[Math] Maximum entropy joint distribution from marginals

entropyinformation theoryrandom variables

How does one find the maximum entropy joint distribution of two random variables X and Y given their marginal probability mass functions?

I know:

  • I have the marginals, meaning p(x) and p(y) are fixed.
  • The entropy is maximized when the distribution is even (p(x,y) = 1/n for all x,y), but it can't be even due to the marginals.
  • The joint distribution is only the product of the marginals when X and Y are independent.
  • The KL Divergence looks handy, but I can't use it to prove independence (zero mutual info) if I only know the marginals.

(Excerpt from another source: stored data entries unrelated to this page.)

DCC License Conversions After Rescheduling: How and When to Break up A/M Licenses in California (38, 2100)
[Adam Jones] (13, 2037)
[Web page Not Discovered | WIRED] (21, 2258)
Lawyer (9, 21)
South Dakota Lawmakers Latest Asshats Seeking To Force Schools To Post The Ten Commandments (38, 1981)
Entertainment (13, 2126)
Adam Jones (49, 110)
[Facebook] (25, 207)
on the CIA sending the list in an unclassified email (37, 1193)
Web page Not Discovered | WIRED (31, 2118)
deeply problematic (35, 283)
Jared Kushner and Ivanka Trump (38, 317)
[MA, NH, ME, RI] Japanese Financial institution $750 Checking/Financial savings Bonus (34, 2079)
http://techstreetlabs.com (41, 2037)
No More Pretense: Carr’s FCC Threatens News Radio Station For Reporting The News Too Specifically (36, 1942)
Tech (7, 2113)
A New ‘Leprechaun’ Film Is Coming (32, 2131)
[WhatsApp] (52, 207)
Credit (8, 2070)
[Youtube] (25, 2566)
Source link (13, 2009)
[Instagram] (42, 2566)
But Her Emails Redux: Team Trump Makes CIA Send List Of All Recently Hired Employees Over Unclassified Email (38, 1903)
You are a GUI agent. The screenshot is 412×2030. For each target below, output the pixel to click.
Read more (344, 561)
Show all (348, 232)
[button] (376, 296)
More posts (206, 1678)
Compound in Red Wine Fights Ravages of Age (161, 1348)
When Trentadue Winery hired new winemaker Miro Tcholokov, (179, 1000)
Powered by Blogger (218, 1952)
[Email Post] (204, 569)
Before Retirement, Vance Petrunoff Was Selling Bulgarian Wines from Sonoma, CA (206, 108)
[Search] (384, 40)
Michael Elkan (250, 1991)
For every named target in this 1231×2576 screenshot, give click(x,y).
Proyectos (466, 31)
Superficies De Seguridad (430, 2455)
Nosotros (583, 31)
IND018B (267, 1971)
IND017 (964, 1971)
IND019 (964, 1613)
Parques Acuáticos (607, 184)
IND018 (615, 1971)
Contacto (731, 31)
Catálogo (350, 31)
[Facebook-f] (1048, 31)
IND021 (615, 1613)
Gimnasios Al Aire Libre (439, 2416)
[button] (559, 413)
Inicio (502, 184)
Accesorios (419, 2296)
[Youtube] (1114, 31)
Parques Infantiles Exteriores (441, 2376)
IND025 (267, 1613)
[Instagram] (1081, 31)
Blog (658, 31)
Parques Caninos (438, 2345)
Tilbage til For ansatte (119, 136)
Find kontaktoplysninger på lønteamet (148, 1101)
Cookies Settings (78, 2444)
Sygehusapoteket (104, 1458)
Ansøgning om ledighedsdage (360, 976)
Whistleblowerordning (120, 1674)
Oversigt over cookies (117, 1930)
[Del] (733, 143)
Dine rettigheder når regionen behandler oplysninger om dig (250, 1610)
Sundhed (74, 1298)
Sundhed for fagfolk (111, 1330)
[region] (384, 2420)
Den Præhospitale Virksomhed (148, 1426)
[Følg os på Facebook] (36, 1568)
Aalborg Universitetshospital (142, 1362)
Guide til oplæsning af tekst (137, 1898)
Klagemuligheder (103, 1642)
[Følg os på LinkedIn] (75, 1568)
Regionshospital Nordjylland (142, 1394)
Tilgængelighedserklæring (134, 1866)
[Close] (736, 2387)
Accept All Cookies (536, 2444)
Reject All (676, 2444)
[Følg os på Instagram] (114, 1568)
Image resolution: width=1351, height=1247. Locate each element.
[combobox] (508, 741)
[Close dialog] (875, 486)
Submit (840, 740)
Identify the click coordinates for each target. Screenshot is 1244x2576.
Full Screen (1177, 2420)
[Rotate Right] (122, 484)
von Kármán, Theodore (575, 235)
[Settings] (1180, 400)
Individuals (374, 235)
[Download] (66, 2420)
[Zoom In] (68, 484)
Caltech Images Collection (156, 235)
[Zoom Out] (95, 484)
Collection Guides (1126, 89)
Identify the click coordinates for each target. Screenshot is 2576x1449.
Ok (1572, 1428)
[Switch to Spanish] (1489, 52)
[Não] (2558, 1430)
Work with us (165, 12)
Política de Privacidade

Does anyone know what I'm missing?

Best Answer

We know that $H(Y|X) \le H(Y)$ with equality iff $X$ and $Y$ are independent. (This is a consequence of $I(X;Y) \ge 0$ which is a consequence of $D(p(X,Y) || p(X) p(Y)) \ge 0$ which is a consequence of Jensen's inequality; see eg. Cover and Thomas, theorem 2.6.5)

This implies $H(X,Y) \le H(X) + H(Y)$ with equality iff $X$ and $Y$ are independent (another basic result).

In our problem, $H(X)$ and $H(Y)$ are fixed, so the joint entropy is bounded by the above, and that bound is attained (only) if $X$ and $Y$ are independent , i.e. $P(X,Y) = P(X) P(Y)$. Hence, this is the joint probability that maximizes the joint entropy.